** Extract to read **
The Annals of Lü Buwei (compiled about 240 BCE), "Record of the Beginning of Winter. Dying peacefully." Translated by John Knoblock and Jeffrey Riegel.  Lü Buwei (291–235 BCE) was the prime minister and regent for the king who became the First Emperor of China (the ancient historian Sima Qian said he was the king's real father, but modern historians doubt this). Lü was a great patron of scholars and ordered these annals compiled as a compendium of all of their knowledge.

This chapter inveighs against the construction of massive, costly tombs, which the writers argue benefit the living, not the dead they are supposed to honor. Lü fell afoul of the emperor at about the time of the publication of the
Annals and he was forced to commit suicide. The First Emperor's tomb may be the grandest ever built.

** Set exercise A **
Transcribe the lines of the listing from the line containing "This screenshot has width=1270, height=710." through the line containing "Select radio circle for AzuWash A8PB 0105", inclusive.
** Set exercise B **
Write a continuation of the passage on the Annals of Lü Buwei, picking up after its final sentence.
The passage and the listing come from unrelated sources.

** Recorded information **
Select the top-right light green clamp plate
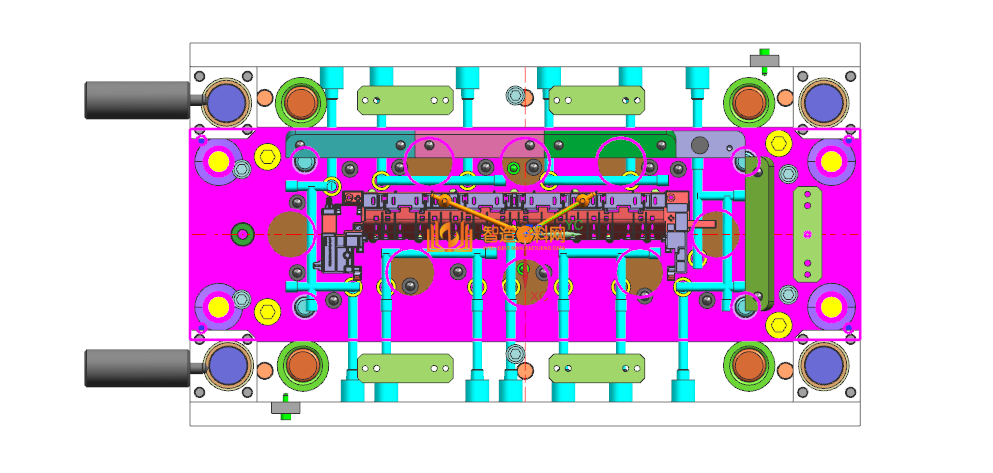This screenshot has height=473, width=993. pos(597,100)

...

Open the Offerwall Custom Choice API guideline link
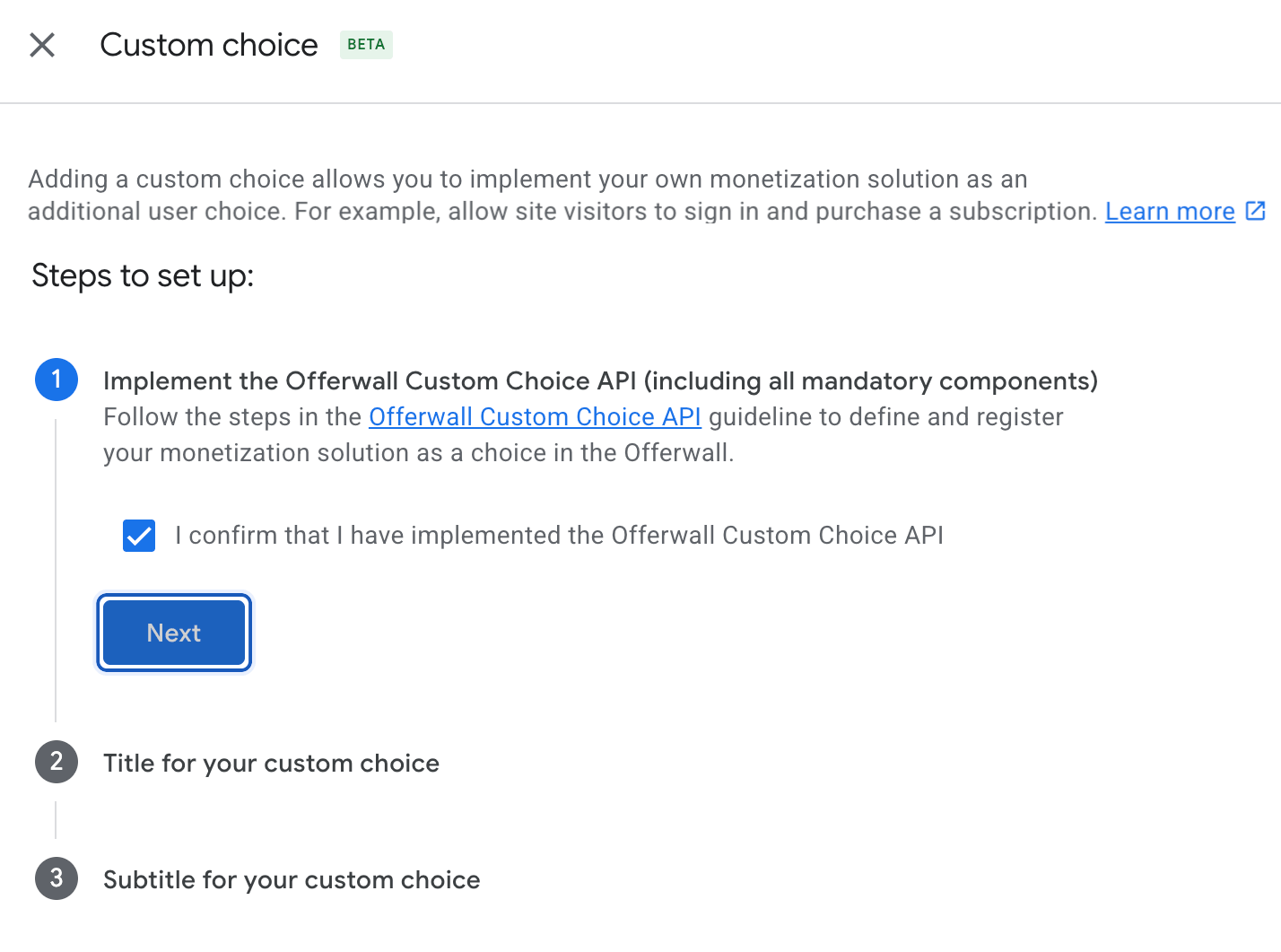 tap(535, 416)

* * *

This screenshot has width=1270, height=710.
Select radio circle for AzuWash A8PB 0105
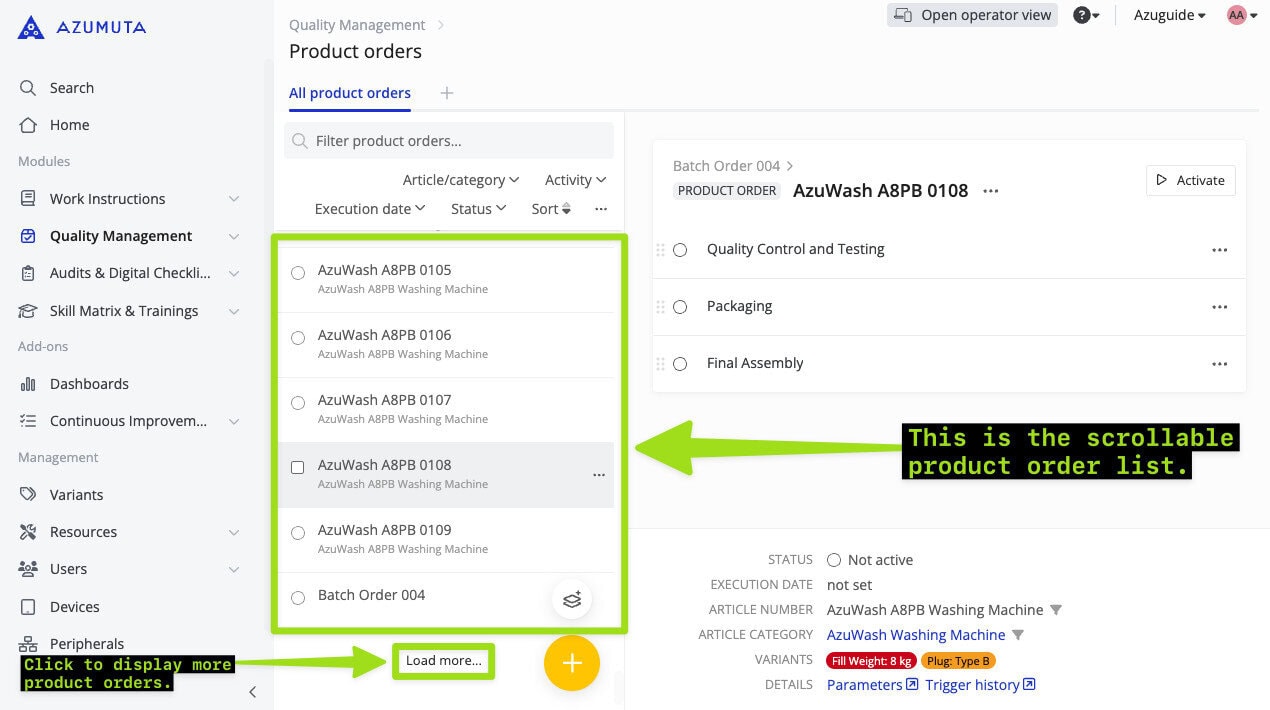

** Task output A **
This screenshot has width=1270, height=710.
Select radio circle for AzuWash A8PB 0105

** Task output B **
 
世之為丘壟也,其高大若山,其樹之若林,其設闕庭、為宮 、造賓阼也若都邑,以此觀世示富則可矣,以此為死則不可也。夫死,其視萬歲猶一瞚也。人之壽,久之不過百,中壽不過六十。以百與六十為無窮者之慮,其情必不相當矣。
呂氏春秋,孟冬記,安死
 
Photo by JMHullot, Wikimedia Commons. This army of the First Emperor's lifesize terracotta warriors, originally colorfully painted, was discovered 3.5 kilometers away from the main tomb, which has yet to be excavated.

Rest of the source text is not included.